The lowest inflation rate in six decades gives Colombian policy makers the freedom to focus on boosting economic growth, Finance Minister Mauricio Cardenas said.
Colombia has entered a “sustainable low inflation phase” which means policy makers can concentrate their efforts on getting growth to accelerate to its potential rate of 4.8 percent per year, Cardenas said in a March 5 phone interview.
Consumer prices rose 1.83 percent in February from a year earlier, the slowest pace since the government of dictator General Gustavo Rojas Pinilla in 1955, as food, clothing and entertainment costs fell. The median estimate of 23 analysts surveyed by Bloomberg was for inflation of 1.89 percent. Prices rose 0.44 percent from a month earlier.
“We’re not worried about inflation,” Cardenas said. “We can put our eyes now on the business cycle, and we can focus on monetary policy as an instrument to achieve potential growth.”
Colombia has cut its policy rate six times since June to 3.75 percent, the lowest among major Latin American economies, citing below-potential growth and slowing inflation. The central bank wants to get inflation back up to the midpoint of its target range over a “prudent” period of time, bank Governor Jose Dario Uribe said in a March 1 interview.
The central bank targets inflation of 3 percent, plus or minus one percentage point.
The economy expanded 2.1 percent in the third quarter from a year earlier, the slowest pace in the Andean region. Banco de la Republica estimates the economy grew 3.3 percent to 3.9 percent last year, compared with 5.9 percent in 2011. Gross domestic product will increase 2.5 percent to 4.5 percent in 2013, according to the bank.

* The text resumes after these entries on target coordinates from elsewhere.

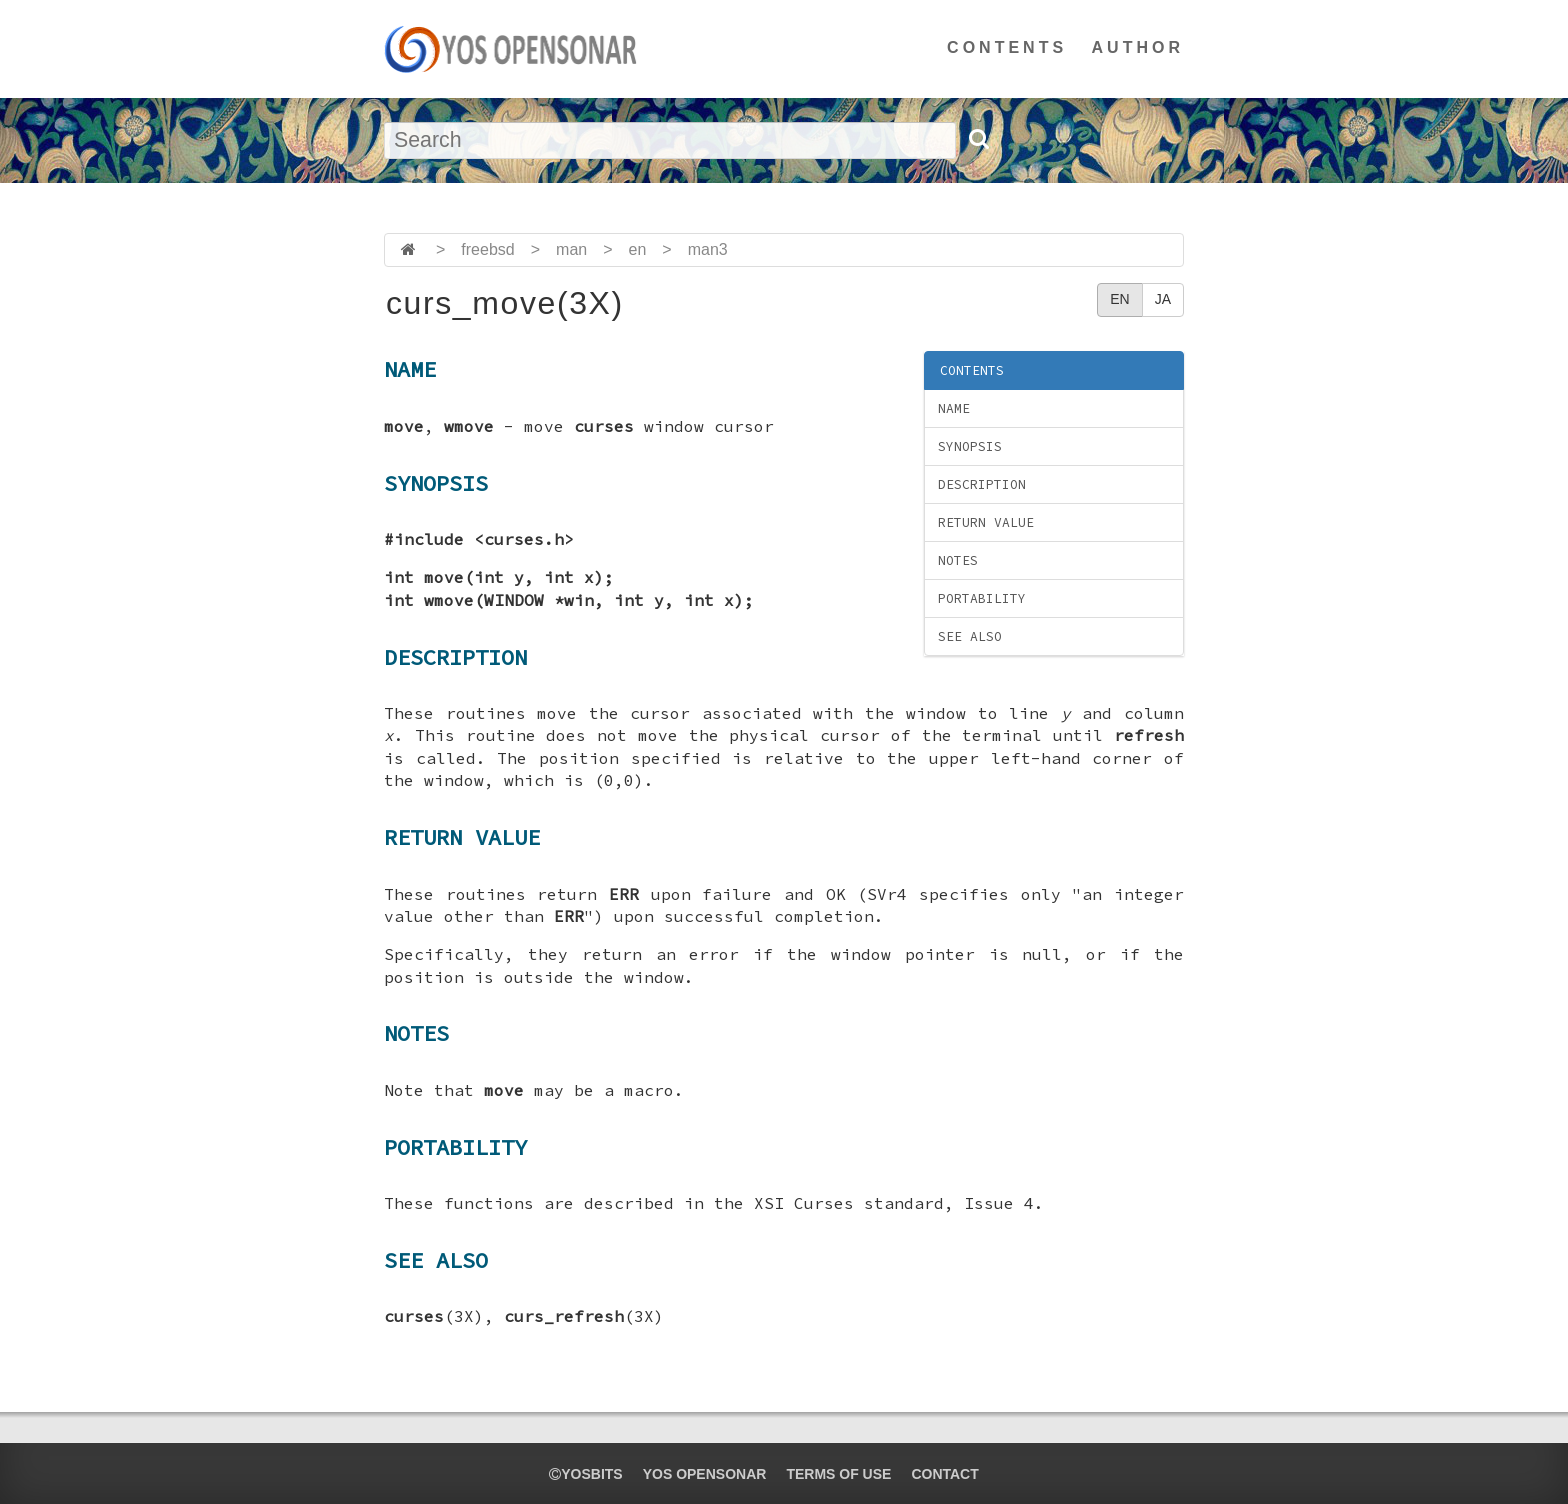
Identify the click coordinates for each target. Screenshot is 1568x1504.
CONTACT (944, 1474)
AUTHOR (1138, 47)
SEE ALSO (970, 636)
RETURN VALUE (986, 522)
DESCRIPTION (982, 484)
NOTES (958, 560)
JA (1163, 299)
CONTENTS (1007, 47)
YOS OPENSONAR (705, 1474)
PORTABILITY (982, 598)
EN (1119, 299)
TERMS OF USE (838, 1474)
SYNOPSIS (970, 446)
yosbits (585, 1474)
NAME (954, 408)
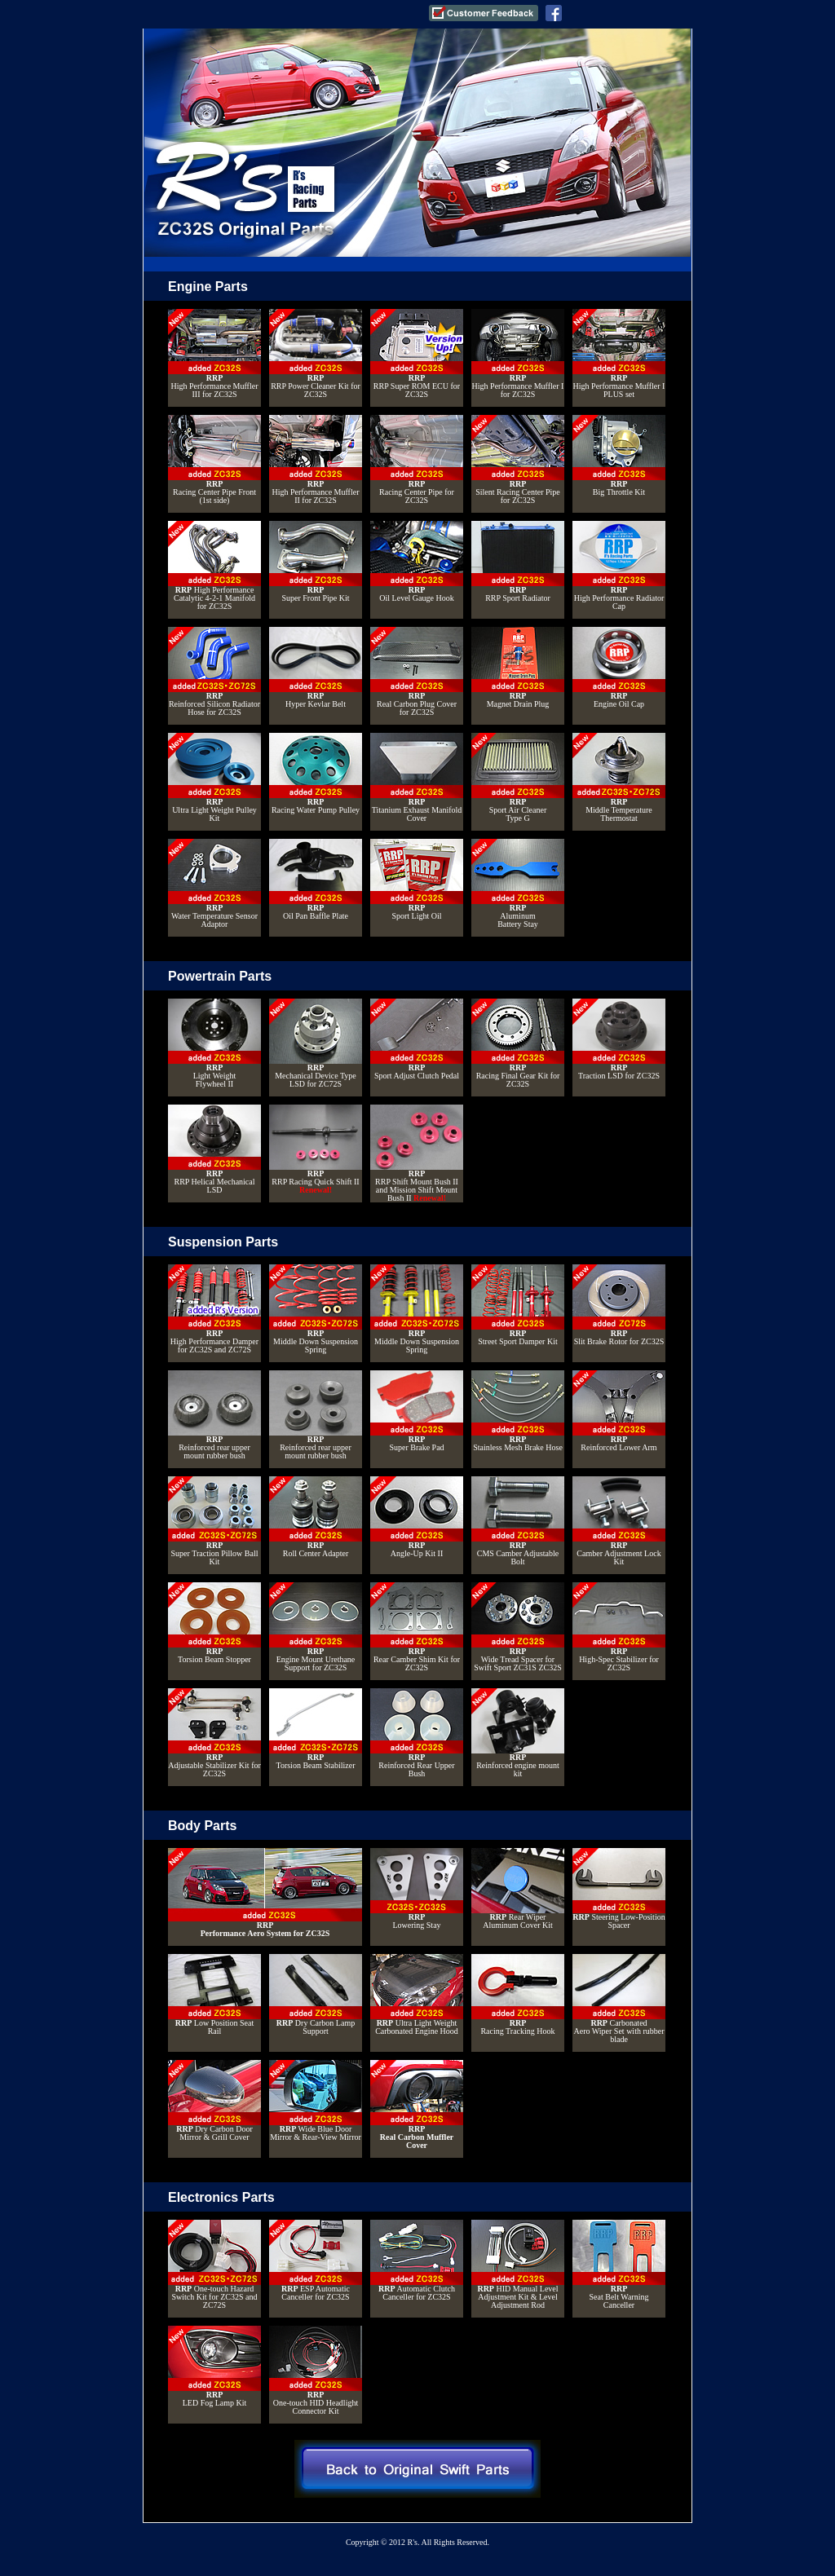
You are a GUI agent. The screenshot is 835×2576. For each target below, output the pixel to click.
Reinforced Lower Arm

Cardenas, who traveled to Caracas yesterday hours before Venezuela announced the death of President Hugo Chavez, said policy makers will carefully monitor developments in their neighbor, which is the biggest importer of Colombian manufactures.
The central bank’s policy committee, which Cardenas chairs, cited “the risk of lower demand from Venezuela,” in the statement explaining their rate cut last month.
Yields on peso bonds due in 2024 have fallen 2.05 percentage point since June, to 4.962 percent, as growth and inflation slowed, and the government cut taxes on foreigners’ profits on local bonds.
The peso has weakened 2.5 percent this year, to 1809.75 per U.S. dollar, the biggest fall among major Latin American currencies after the Venezuelan bolivar.